12/11/2012

Les coutumes et traditions de Noël en France

 
Le temps de l'Avent et les festivités de Noël sont marqués par de nombreuses coutumes et traditions. Certaines se perdent dans les temps immémoriaux, bien avant la christianisation, tandis que d'autres bien plus récentes sont aujourd'hui incontournables ..

Les calendriers de l'Avent


Savez-vous d’où vient ce calendrier et ce qu’il contenait à l’origine ?

L’Avent est la période qui précède Noël. Elle débute le 4e dimanche précédant la célébration de la naissance du Christ dans la religion chrétienne.

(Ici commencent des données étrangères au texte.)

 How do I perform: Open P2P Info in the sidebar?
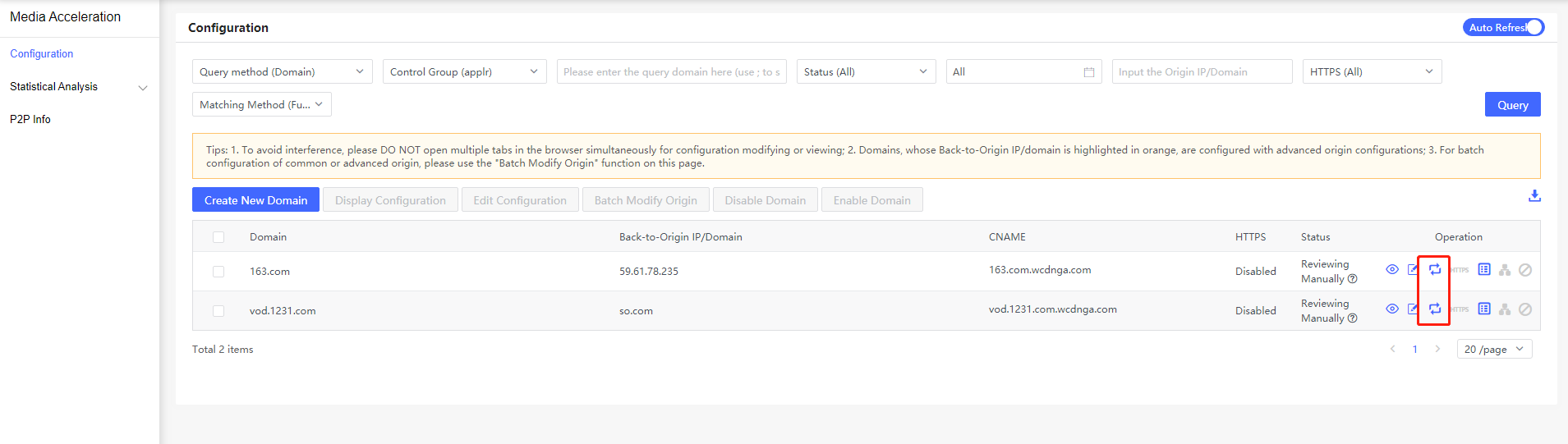[30, 120]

Le calendrier de l’Avent, comme de nombreuses traditions de Noël, nous vient d’Allemagne où cette coutume s’est forgée au XIXe siècle.

Chaque matin de cette période de l’Avent, les parents donnaient à leurs enfants (sages), une image comportant un extrait de l’Ancien Testament qu’ils devaient apprendre par cœur.

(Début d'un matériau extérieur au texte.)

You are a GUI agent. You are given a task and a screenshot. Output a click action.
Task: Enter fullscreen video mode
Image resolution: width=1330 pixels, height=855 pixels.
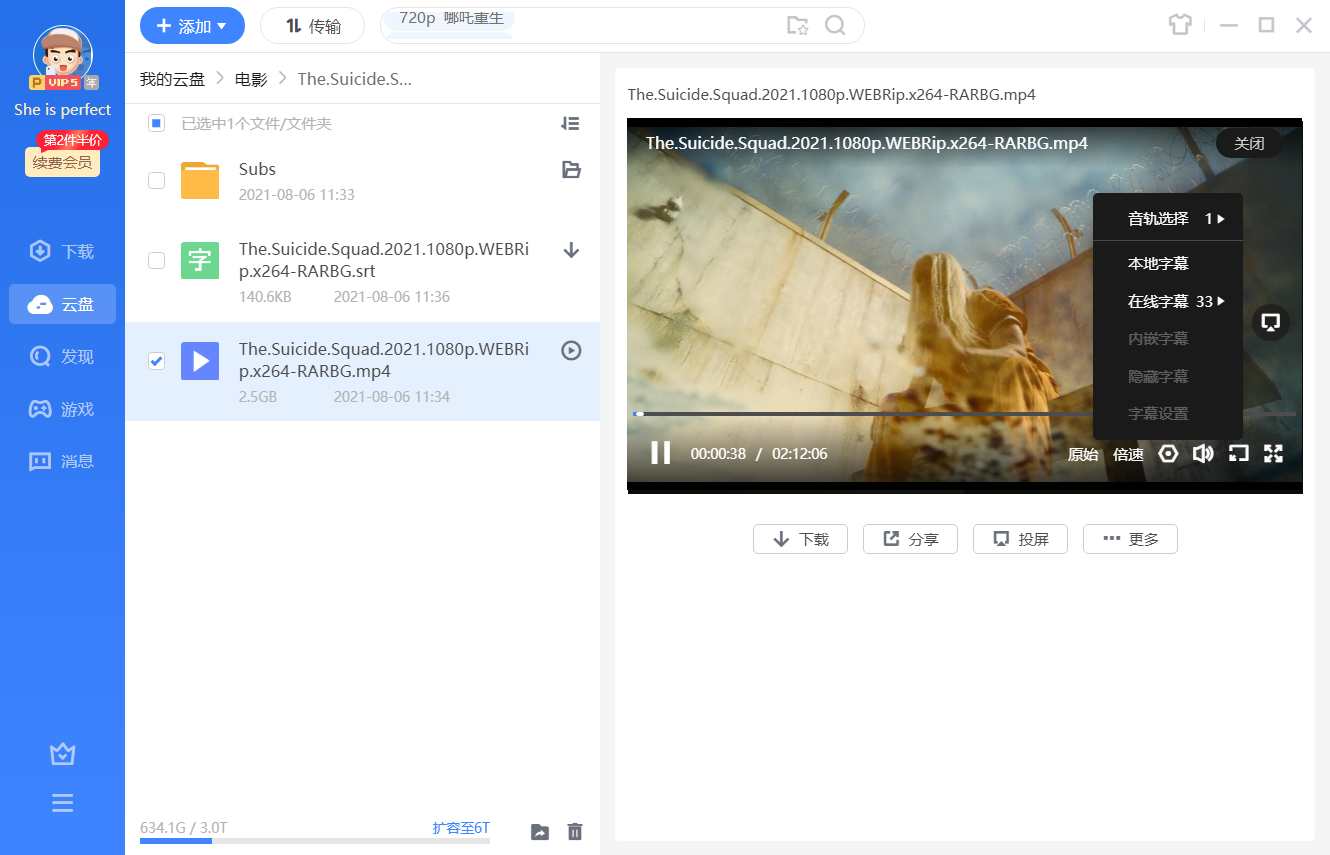click(x=1273, y=454)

C’est dans la deuxième moitié du XIXe siècle, toujours en Allemagne qu’est créé le calendrier tel que nous le connaissons, avec une case à ouvrir par jour, dévoilant une image toujours religieuse. La plus somptueuse étant bien sûr celle du 24 décembre.

Ils sont fabriqués artisanalement par chaque famille jusqu’en 1908. À cette date, un éditeur munichois a l’idée d’imprimer et commercialiser ces calendriers. Parfois, de petites figurines ou de petits cadeaux remplacent les images pieuses.

Mais c’est après la Seconde Guerre mondiale que la tradition du calendrier de l’Avent arrive en France et se diffuse dans le monde entier.

En 1958, pour la première fois, des petits chocolats sont placés dans les cases, c’est une révolution qui démocratise encore davantage cette tradition.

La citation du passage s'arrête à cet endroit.